The AFL-CIO Constitution does not provide the President any legal authority to unilaterally remove me or any other officer from their elected position, even temporarily and with or without pay. It is the Executive Council that has the sole authority to undertake such an investigation under Section 8(b) of the AFL-CIO Constitution.
After I received the April 23 letter, I retained legal counsel (a union attorney), and we then repeatedly advised President Trumka and General Counsel Craig Becker that this action violated the AFL-CIO Constitution, and that the claim that the unpaid $117.70 receipt somehow constituted misconduct had no basis in fact. Copies of that correspondence are enclosed. Nevertheless, President Trumka decided to continue to prevent me from doing my job as Executive Vice President until the “investigation” is completed.
If President Trumka wants to continue to “investigate” the $117.70 receipt, he should refer the matter to you. But, regardless, unilaterally removing me from my elected office before completing any investigation is a violation of basic due process, as well as the AFL-CIO Constitution.
By this letter, I am requesting that you direct President Trumka to return me to office immediately and to refer any further “investigation” to the Executive Council. By copying President Trumka, I am repeating my request that I be reinstated to my elected office immediately.
Please let me know if you have any questions. Your assistance will be greatly appreciated.
In solidarity,,
Tefere A. Gebre

Gebre attached two letters that his attorney, William W. Osborne, sent to the AFL-CIO regarding his situation. The first, dated April 26 and addressed to Richard Trumka, says that “your decision to remove [Gebre] from office by placing him on administrative leave is not authorized by the AFL-CIO Constitution, and is in violation of the Constitution itself, as well as without any factual basis.” The letter from Osborne goes on to state:

Article X, Section 12 requires that there must be allegations of “malfeasance or maladministration” before a National Officer may be subject to internal Union charges.

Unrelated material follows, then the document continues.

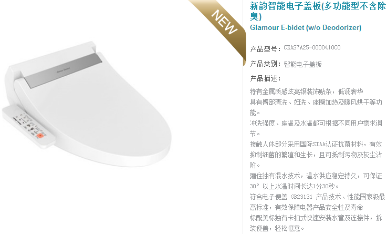Click the Glamour E-bidet English title
The width and height of the screenshot is (387, 234).
pos(306,27)
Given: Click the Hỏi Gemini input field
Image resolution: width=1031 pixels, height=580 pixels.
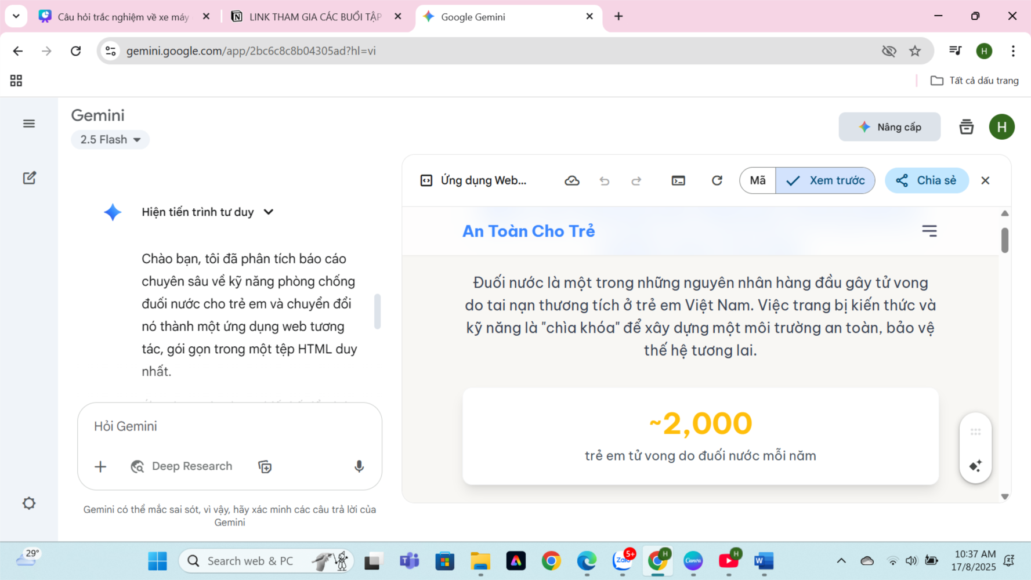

No such accusation has been or could be levied against Vice President Gebre.
The April 10, 2019 memo from Paul Lemmon of your office to Vice President Gebre, although acknowledging that the receipt (for $117.70) was submitted in error and then withdrawn once the error was discovered, claims that merely socializing at the nightclub where Vice President Gebre was socializing, Playmates Bar and Grill, somehow constitutes “misconduct.” The basis for that conclusion is unclear.

On November 4, 2018, Gebre was in Miami campaigning for Andrew Gillum. Playmates is a Miami strip club.

The second letter from Gebre’s lawyer, dated April 30, was addressed to AFL-CIO general counsel Craig Becker. That letter noted that four days had passed since the previous letter, and demanded that the “decision to place Vice President Gebre on leave… be immediately and publicly vacated, and that an appropriate apology be issued to him.”

Gebre’s remarkable appeal to the executive council for intervention sets up the possibility of a clash between the AFL-CIO’s elected union representatives and Richard Trumka. It is unclear what action, if any, the executive council will take. An AFL-CIO spokesman reached tonight said he could not comment on the situation. Tefere Gebre did not immediately respond to a request for comment. We will update this story with comments from either party if and when we receive them.

Needless to say, this is an unusual situation. Gebre, who was born in Ethiopia, became a refugee, and came to America as a teenager, is the only person of color in the AFL-CIO’s leadership, and has been a visible voice on immigration and labor organizing issues. The AFL-CIO’s website notes that in 2013, Gebre “became the first immigrant, political refugee, black man and local labor council leader elected as a national officer of the AFL-CIO.” The disciplining of such a high-ranking figure over a six-month-old expense report has now become a very public struggle for power atop America’s most influential organized labor group.